Cherry: That's a good-looking gun you were about to use back there. Can I see it? (Matt turns, strokes his nose with his thumb and looks a bit amused, then hands his gun over. Cherry takes the gun.) And you'd like to see mine. (Cherry draws his own and reciprocates by handing it to Matt. Cherry examines Matt's gun.) Nice! Awful nice! (Looking somewhat sideways at Matt) You know, there are only two things more beautiful than a good gun: a Swiss watch or a woman from anywhere. You ever had a good Swiss watch?


Matt: (pointing toward a tin can in the distance) Go ahead! Try it! (Cherry fires a shot and knocks a can into the air. Matt also hits the can in the air with a shot of his own)

Cherry: Hey! That's very good! (Matt shoots at another can, knocking it into the air. Cherry hits it in the air with a shot of his own.)

Matt: Hey! Hey! That's good too! Go on! Keep it going!

 

It's clear their shooting serves them as a kind of orgasm that they hope may never end.

     One can only presume, given nearly everyone's revelation of this scene, that the people in the Hayes office were so literal-minded and stone deaf that they could not comprehend the laden sexuality of the lines. In any event, from that first meeting on, despite Groot's prediction that the two will end up fighting, there is a deep relationship between them, including Matt's obvious jealousy when Cherry hooks up with a girl in a passing wagon train. Whether it's true or not, as the trivia people claim, that Ireland and Clift actually were having an affair during the shooting of this film (Ireland was married to Elaine Sheldon at the time), they hint at a simmering love on camera, or at least, an almost uncontrollable fascination with one another.

       This, in turn, further underscores the impending alienation between father and son. Dunson is a strong-headed conservative, determined to try no new routes to the Midwest, despite the near-starvation and exhaustion of his crew. Rules are rules and, as his cowboys sneak away, they are rounded up to be shot or even hung, after which Dunson, as he puts it, "reads over them," as if the burial and service redeemed his acts.

      The more sensitive and thoughtful Matt, a softhearted soul, as both Dunson and Valance have described him, cannot tolerate the hanging of two defectors.

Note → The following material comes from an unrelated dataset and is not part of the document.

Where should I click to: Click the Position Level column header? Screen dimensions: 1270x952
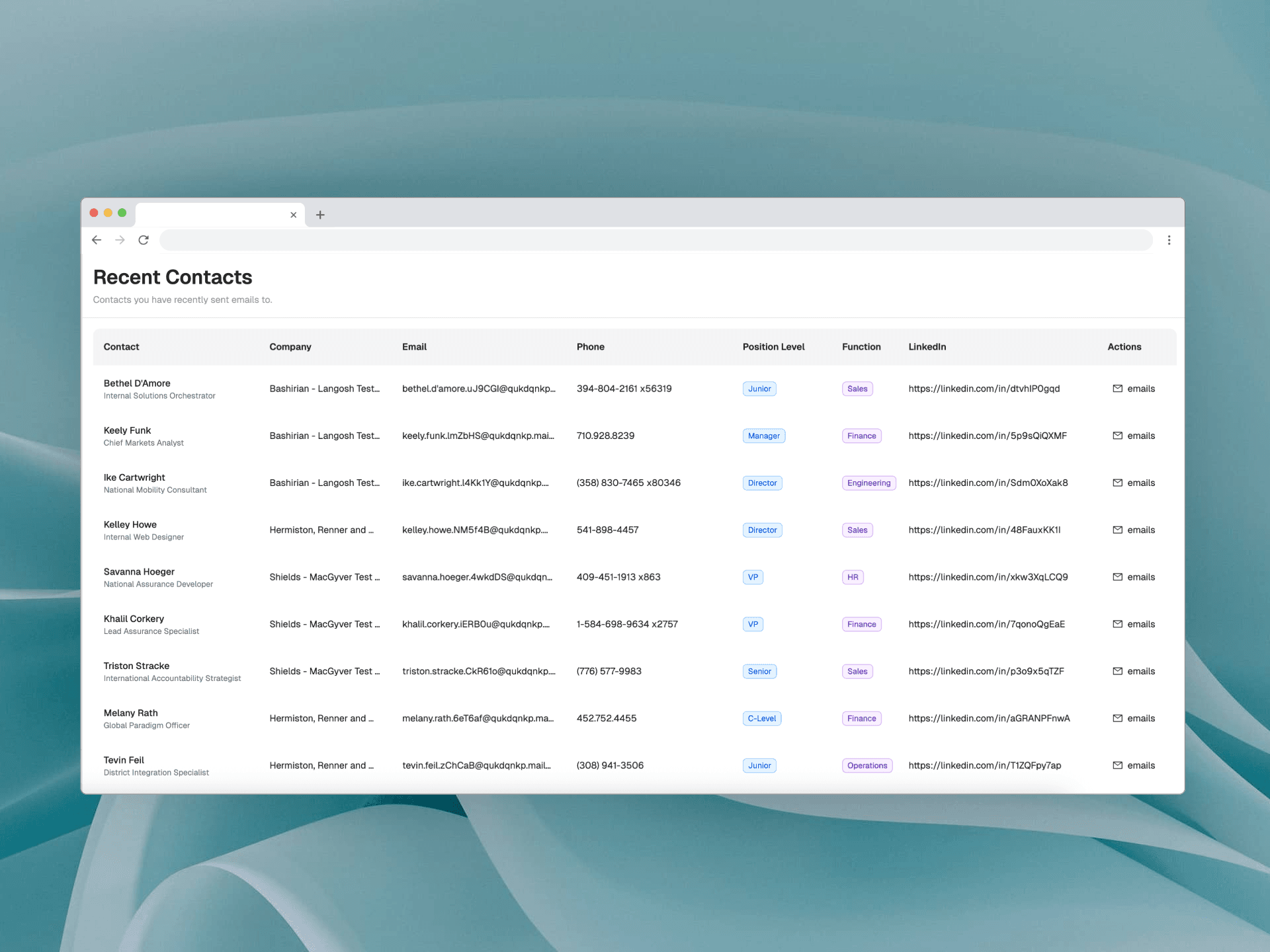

Grabbing the reins of the cattle run and sending his own father off into the wilderness alone, Matt is determined to move in a new direction along the Chisholm Trail, leading to Abilene where, it is rumored, a railroad now runs.

     The question remains, of course, whether they'll get there before Dunson rounds up other men and returns to kill his "softhearted" son.

      One of the most spectacular scenes of the film is the Texans' arrival in the city of Abilene, where they are heartily greeted as they drive thousands of long-horn cattle through the streets, accompanied as always, by Dimitri Tiomkin's powerful score. The terms they're offered create a financial windfall for the cowboys. But vengeance, we know, is certain to rear its ugly head.

     Dunson returns with new men intent upon accomplishing his blind, cold-hearted vision, despite the wise observations of Groot. Demanding that Matt draw, Dunson is ready for the showdown, which Matt refuses him, throwing away his gun. Inevitability seems to have won the day, until Matt's new girl, Tess Millay (Joanne Dru), interrupts the fight by drawing a gun on both men, insisting that they face their love for one another.

      It's an irony that strangely could never be played out in real life. It's also worth noting that Ireland divorced his first wife a year later, marrying Dru, as if she were a trophy won away from the Matt Garth character Clift portrays—a marriage which lasted until 1956, the year in which Clift's automobile accident basically destroyed his career, described as "the longest suicide in Hollywood history."

    Two years after his accident, Clift turned down the role offered him in Hawkes' Rio Bravo, a role reassigned to Dean Martin, a drunk with a clearly heterosexual history, but with homoerotic emotions for the character played by Wayne.

     But let us forget all that: this film says everything that needs to be said. 

 

Los Angeles, March 4, 2011

Reprinted from World Cinema Review (March 2011).